Wajahku disamakin sama anjing. Dia waras? Perasaan aku ini ganteng pake banget.
"Tapi ya, Redha sayang Iqbaal," katanya menimpali.
"Kok bisa?" tanyaku.
"Ya bisa, Iqbaal aja nggak pernah ketemu Redha langsung nembak, ajaib kan?" katanya penuh semangat.
Bukan ajaib Re, aku kalah taruhan makanya nembak kamu yang kebetulan lewat.
"Iqbaal setia kan?" tanyanya serius.
"Menurutmu?" tanyaku balik.
"Setialah, soalnya kalau nggak, aku udah belajar 1001 cara ngebunuh pacar yang selingkuh!" jawabnya lalu ketawa ala mbak kunti lagi.
Sumpah, sepertinya aku salah pilih pacar.
"Tapi ya Baal, Redha setia lho!" katanya promo diri sendiri.
"Iya, percaya!" sahutku.
"Hehe, Iqbaal dabes," pujinya.
Aku mengernyitkan kening.
"Dabes?" tanyaku bingung. "Bahasa mana tuh, Re?"
"The best, Baal! Dibaca lurus-lurusan jadi dabes," jelasnya.
"Emang ada Re?" tanyaku heran.
"Ada, dong!

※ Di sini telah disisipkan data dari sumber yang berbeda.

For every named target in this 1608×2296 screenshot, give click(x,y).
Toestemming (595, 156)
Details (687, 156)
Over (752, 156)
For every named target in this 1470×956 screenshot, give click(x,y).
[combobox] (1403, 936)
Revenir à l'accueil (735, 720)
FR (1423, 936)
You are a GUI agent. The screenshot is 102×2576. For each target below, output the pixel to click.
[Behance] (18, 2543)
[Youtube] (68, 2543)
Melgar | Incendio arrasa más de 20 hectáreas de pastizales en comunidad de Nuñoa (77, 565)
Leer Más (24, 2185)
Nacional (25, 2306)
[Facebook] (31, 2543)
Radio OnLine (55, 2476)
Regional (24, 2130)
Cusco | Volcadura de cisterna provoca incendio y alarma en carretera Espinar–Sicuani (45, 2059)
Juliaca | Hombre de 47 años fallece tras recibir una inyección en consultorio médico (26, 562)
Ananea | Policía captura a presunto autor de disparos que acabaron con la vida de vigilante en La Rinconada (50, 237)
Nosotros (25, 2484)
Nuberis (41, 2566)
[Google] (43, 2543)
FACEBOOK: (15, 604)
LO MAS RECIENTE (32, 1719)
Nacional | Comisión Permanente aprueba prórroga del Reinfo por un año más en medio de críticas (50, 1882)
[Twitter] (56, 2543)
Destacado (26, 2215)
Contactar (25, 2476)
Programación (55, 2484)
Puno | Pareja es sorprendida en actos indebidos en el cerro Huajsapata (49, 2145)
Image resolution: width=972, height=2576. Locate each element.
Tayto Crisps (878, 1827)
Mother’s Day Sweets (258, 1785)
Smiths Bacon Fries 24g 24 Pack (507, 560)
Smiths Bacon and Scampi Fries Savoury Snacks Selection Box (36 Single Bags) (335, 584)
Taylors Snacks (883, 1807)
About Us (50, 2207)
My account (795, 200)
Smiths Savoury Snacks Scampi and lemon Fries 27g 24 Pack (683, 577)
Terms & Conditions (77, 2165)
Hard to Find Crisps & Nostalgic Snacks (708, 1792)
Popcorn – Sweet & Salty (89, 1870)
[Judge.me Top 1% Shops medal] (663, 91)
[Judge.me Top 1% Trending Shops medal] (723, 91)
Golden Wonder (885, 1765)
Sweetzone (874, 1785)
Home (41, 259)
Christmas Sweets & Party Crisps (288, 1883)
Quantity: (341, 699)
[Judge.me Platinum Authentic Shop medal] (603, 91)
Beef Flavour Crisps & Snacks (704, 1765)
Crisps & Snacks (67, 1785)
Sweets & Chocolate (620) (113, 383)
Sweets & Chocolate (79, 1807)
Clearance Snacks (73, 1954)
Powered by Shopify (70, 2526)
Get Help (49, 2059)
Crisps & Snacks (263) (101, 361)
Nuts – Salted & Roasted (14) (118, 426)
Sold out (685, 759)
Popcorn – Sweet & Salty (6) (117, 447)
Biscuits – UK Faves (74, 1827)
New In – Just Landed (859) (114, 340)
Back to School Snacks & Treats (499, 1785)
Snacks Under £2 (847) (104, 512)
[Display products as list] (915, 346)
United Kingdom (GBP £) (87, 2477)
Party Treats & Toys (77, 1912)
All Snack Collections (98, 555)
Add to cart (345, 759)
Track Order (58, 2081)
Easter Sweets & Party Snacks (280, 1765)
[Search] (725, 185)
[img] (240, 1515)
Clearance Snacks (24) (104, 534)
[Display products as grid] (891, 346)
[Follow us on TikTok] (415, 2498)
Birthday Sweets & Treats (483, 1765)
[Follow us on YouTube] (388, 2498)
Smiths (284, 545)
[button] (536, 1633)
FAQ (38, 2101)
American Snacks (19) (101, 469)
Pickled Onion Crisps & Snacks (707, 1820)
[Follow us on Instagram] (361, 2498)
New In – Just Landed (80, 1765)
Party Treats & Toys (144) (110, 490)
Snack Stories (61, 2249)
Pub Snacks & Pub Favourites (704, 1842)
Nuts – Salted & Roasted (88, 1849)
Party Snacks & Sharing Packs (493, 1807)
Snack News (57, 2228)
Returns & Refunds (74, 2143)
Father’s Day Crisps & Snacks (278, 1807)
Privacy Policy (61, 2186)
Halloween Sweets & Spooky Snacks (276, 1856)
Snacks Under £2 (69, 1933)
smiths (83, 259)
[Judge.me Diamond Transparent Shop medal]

Kan anak IPS gitu, keren!" pujinya pada diri sendiri.
"Iya dah," kataku sekenanya.
"Baal."
"Hm?"
"Iqbaal sayang Redha?" tanyanya.
"Kenapa emang?" tanyaku balik.
"Pengen tahu," jawabnya.
"Buat apa?" tanyaku lagi.
"Buat siap-siap daftarin Iqbaal santet online kalau Iqbaal jawab nggak," katanya lalu terkekeh.
Sumpah, dia nyeremin.
"Jadi?" tanya Redha lagi.
"Iya, Iqbaal juga," jawabku
"Juga apa?"
"Maunya apa?"
"Sayang Redha juga."
"Yaudah."
"Yaudah apa?"
"Gitu pokoknya."
"Dih," dengusnya kesal.
"Kenapa?" tanyaku.
"Nggak apa-apa," jawabnya dengan nada ketus.
"Yaudah," sahutku sekenanya.
"Percaya, Baal?" sindirnya.
"Apanya?"
"Kalau aku nggak apa-apa? Iqbaal nggak pernah belajar ya, kalau cewek ngomong nggak apa-apa, itu artinya kenapa-kenapa!" omel Redha.
"Gitu ya?"
"Iya."
"Maaf, deh. Iqbaal juga sayang Redha, kok."
"Nais," katanya lalu ketawa.
"Nais?" tanyaku heran.
"Nice," jawab Redha.
"Bahasa Inggris lurus-lurusan juga?" tanyaku.
"Huum, Iqbaal pinter!" pujinya.
"Hehe," kataku senyum karena dipuji walau sebenarnya nggak faedah juga.
Hening lagi. Nggak ada percakapan.
"Baal, coba nyanyi Baal!" suruhnya tiba-tiba.
"Huh? Nyanyi apa Re? Balonku lagi?" tanyaku.
"Nggak," katanya lalu mendesah pelan. "Nyanyi yang lain,"
"Yang mana? Aku nggak tahu nyanyi Re!" kataku jujur.
"Dih Iqbaal, open your rice, dong!" ketusnya.
"Huh? Rice?"
"Plesetan itu Baal," katanya ngasih tahu.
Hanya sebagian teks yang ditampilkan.